Последняя святыня | страница 67



То же самое он сообщил и московскому князю. Теперь, после падения тверского князя, в распоряжении великого хана как-то неожиданно и неприятно для него оказалось очень мало князей, коих можно было ставить на коноводство в этом дремучем и диковатом русском улусе. Если считать по головам, князей было завались, но требовался ещё и вес, подкрепленный богатством личного княжеского удела, и хорошая родословная. Что толку назначить в великие владимирские князья кого-либо из муромских или пронских князьков? Эти захудалые рюриковичи, чьи отцы и деды никогда не сиживали на золотом владимирском столе, на какое уважение они могут рассчитывать со стороны более матёрых соседей? Оставались, пожалуй, только двое: князь суздальский и московский.

— Ты, князь Иван, возглавишь вспомогательное войско из русских дружин.

Вспомогательное — вовсе не значило, что в то время как ордынские нукеры будут класть головы, штурмуя укрепленные грады тверской земли, русским позволят отсиживаться в тылу. Скорее наоборот, как раз их, помогальщиков, и погонят в бой первыми, щедрой рукой расходуя накопившуюся воинскую силу русских княжеств и ослабляя не только заведомо побежденную Тверь, но и своих союзников-победителей.

Узбек снова пристально вгляделся во взволновано-порозовевшее лицо москвитянина, на нем не читалось ничего, кроме обожания его ханского величества. В любовь со стороны вассалов хан не верил, по крайней мере — в долговременное и постоянное обожание лично его, хана Узбека, но тут случай был особый: назначение для московского князя было большим подарком. «Уж кого-кого, а тверского князя будет трепать как собака варежку», — подумалось хану.

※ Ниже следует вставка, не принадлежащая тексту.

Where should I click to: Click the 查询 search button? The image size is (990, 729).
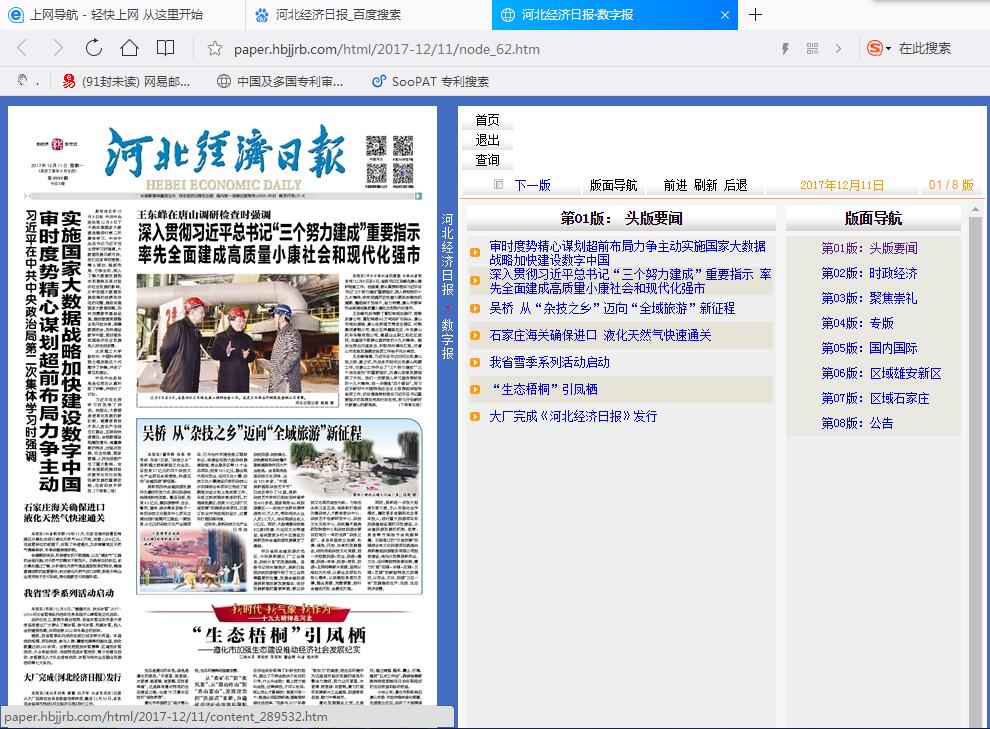point(487,160)
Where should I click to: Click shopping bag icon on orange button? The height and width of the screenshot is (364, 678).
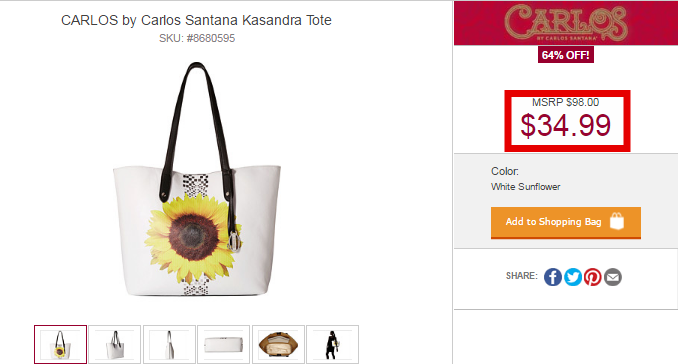coord(617,221)
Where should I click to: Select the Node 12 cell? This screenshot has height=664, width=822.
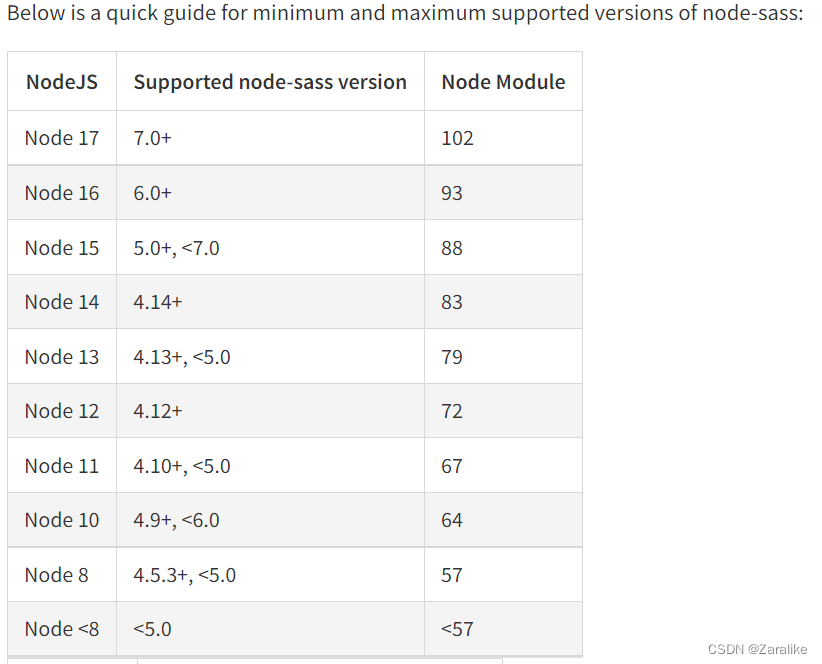point(62,411)
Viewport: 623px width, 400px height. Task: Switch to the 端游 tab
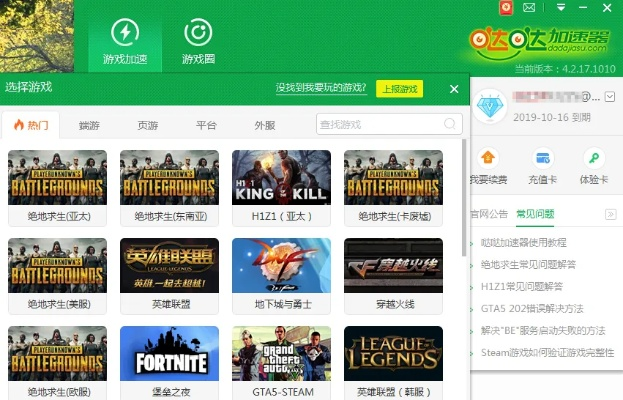(x=89, y=126)
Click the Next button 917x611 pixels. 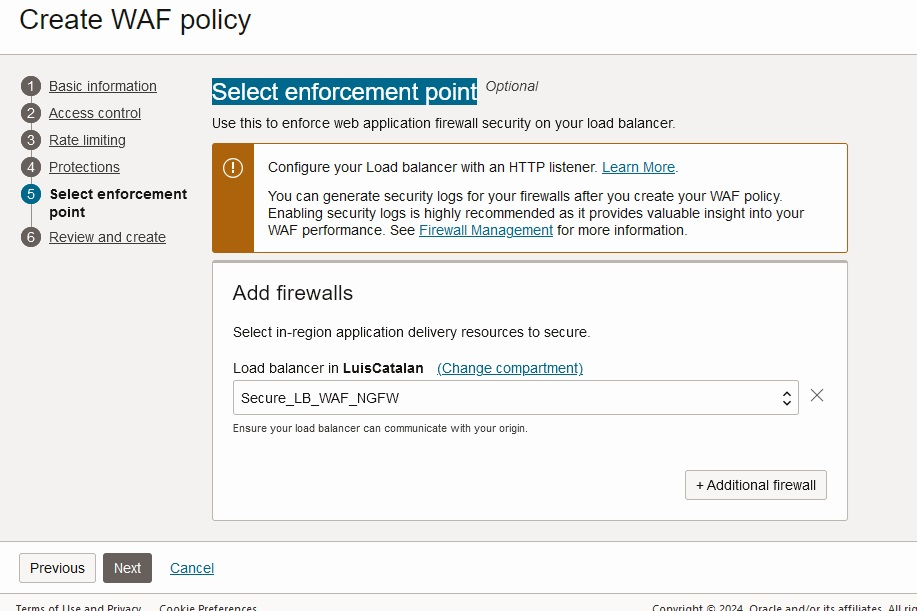(127, 568)
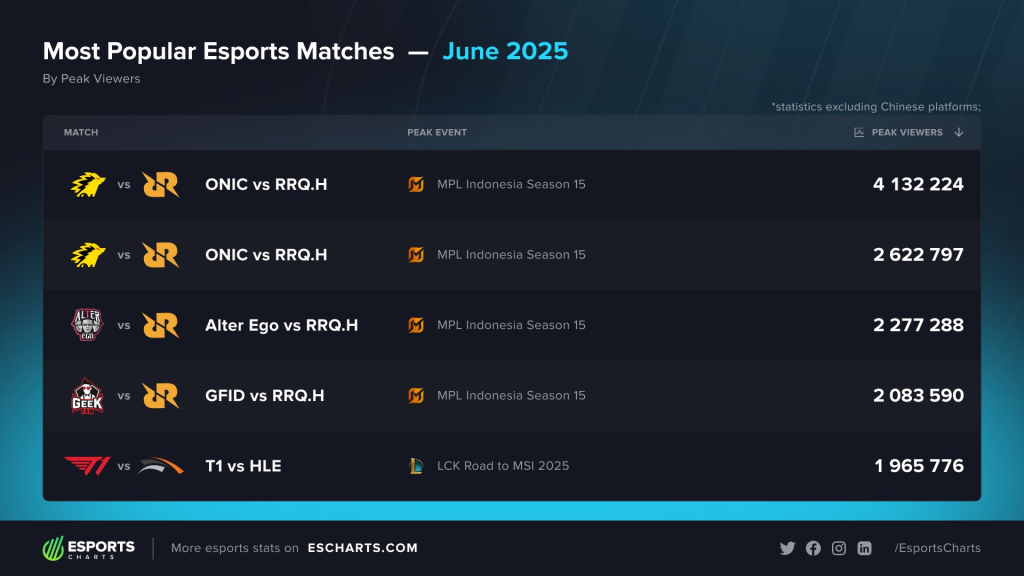1024x576 pixels.
Task: Toggle sort arrow next to Peak Viewers
Action: 959,132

Великий хан милостиво оставил князя Ивана на подоспевший обед, последствия которого бурно обсуждались остальными князьями, все ещё толокшимися в ставке. «Вот вертляв Ванька! В него и в ступе пестом не угодишь…» — кричал, упившись пьян, суздальский князь, узнав, что хан неожиданно изменил первоначальное намерение и теперь татарские силы пойдут на Тверь не более коротким путем через московские земли, а с крюком, через его суздальщину и Нижний Новгород. Было отчего пить и негодовать: даже простой проход пятидесятитысячного войска ордынцев означал разорение хозяйства на полосе в сто вёрст шириной. «Эти акриды диавольские ведь все наши княжества обожрут по пути!», — вторили суздальскому остальные неудачники-князья. Но поделать уже ничего было нельзя. С тем и покинули Орду, обязавшись быть с дружинами в Городце к концу никольского поста.